Could you lay out the items as a JSON list of strings, one string per line and blank lines left out, starting with the first line of the items and going on through the line containing "pyautogui.click(x=304, y=151)"?
>> Start Records for this exercise
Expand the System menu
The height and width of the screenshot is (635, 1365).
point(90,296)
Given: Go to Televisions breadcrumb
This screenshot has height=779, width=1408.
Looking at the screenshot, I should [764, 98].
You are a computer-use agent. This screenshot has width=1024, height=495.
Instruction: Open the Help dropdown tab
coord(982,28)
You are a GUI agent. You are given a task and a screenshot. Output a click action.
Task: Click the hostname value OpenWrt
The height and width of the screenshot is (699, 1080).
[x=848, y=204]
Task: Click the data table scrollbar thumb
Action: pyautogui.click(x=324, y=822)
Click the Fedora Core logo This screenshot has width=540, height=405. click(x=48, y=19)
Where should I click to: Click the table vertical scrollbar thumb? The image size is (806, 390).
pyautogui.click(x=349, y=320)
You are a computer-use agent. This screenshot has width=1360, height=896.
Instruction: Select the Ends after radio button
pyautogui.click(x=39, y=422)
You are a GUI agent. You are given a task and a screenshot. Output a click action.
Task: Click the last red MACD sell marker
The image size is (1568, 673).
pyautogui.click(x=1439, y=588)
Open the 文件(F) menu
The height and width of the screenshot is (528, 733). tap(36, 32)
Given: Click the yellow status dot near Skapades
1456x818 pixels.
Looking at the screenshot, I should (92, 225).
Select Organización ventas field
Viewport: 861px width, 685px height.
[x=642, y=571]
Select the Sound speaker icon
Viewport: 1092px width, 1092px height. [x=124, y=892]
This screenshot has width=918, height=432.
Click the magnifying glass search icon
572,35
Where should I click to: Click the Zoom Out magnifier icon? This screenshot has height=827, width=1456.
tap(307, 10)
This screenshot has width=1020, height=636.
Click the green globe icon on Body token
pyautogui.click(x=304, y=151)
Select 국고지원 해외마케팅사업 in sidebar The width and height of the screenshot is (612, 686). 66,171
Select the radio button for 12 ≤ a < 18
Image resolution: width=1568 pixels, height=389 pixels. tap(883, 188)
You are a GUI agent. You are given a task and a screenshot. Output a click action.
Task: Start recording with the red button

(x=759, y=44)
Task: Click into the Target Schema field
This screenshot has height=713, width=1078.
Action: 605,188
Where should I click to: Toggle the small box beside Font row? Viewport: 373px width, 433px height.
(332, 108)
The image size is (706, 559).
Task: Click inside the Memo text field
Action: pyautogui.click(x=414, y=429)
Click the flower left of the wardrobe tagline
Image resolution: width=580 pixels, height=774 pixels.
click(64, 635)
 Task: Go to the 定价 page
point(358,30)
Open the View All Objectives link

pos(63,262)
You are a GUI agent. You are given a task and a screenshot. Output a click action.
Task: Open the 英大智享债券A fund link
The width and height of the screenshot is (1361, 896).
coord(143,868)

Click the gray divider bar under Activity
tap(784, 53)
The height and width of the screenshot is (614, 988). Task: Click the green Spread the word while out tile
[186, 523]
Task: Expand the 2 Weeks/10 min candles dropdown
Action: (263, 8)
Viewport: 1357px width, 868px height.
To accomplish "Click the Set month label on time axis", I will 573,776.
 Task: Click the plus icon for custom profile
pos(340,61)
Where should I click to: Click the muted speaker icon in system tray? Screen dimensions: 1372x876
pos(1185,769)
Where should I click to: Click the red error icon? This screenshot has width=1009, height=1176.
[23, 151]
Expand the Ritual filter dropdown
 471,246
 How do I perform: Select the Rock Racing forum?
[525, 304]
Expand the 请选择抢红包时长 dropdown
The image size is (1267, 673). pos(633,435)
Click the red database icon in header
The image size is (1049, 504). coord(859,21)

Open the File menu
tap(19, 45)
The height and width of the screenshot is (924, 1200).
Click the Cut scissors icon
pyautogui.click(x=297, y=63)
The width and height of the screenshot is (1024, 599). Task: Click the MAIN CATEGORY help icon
>> End Records for this exercise
**Output of the exercise**
[
  "Expand the System menu",
  "The height and width of the screenshot is (635, 1365).",
  "point(90,296)",
  "Given: Go to Televisions breadcrumb",
  "This screenshot has height=779, width=1408.",
  "Looking at the screenshot, I should [764, 98].",
  "You are a computer-use agent. This screenshot has width=1024, height=495.",
  "Instruction: Open the Help dropdown tab",
  "coord(982,28)",
  "You are a GUI agent. You are given a task and a screenshot. Output a click action.",
  "Task: Click the hostname value OpenWrt",
  "The height and width of the screenshot is (699, 1080).",
  "[x=848, y=204]",
  "Task: Click the data table scrollbar thumb",
  "Action: pyautogui.click(x=324, y=822)",
  "Click the Fedora Core logo This screenshot has width=540, height=405. click(x=48, y=19)",
  "Where should I click to: Click the table vertical scrollbar thumb? The image size is (806, 390).",
  "pyautogui.click(x=349, y=320)",
  "You are a computer-use agent. This screenshot has width=1360, height=896.",
  "Instruction: Select the Ends after radio button",
  "pyautogui.click(x=39, y=422)",
  "You are a GUI agent. You are given a task and a screenshot. Output a click action.",
  "Task: Click the last red MACD sell marker",
  "The image size is (1568, 673).",
  "pyautogui.click(x=1439, y=588)",
  "Open the 文件(F) menu",
  "The height and width of the screenshot is (528, 733). tap(36, 32)",
  "Given: Click the yellow status dot near Skapades",
  "1456x818 pixels.",
  "Looking at the screenshot, I should (92, 225).",
  "Select Organización ventas field",
  "Viewport: 861px width, 685px height.",
  "[x=642, y=571]",
  "Select the Sound speaker icon",
  "Viewport: 1092px width, 1092px height. [x=124, y=892]",
  "This screenshot has width=918, height=432.",
  "Click the magnifying glass search icon",
  "572,35",
  "Where should I click to: Click the Zoom Out magnifier icon? This screenshot has height=827, width=1456.",
  "tap(307, 10)",
  "This screenshot has width=1020, height=636.",
  "Click the green globe icon on Body token",
  "pyautogui.click(x=304, y=151)"
]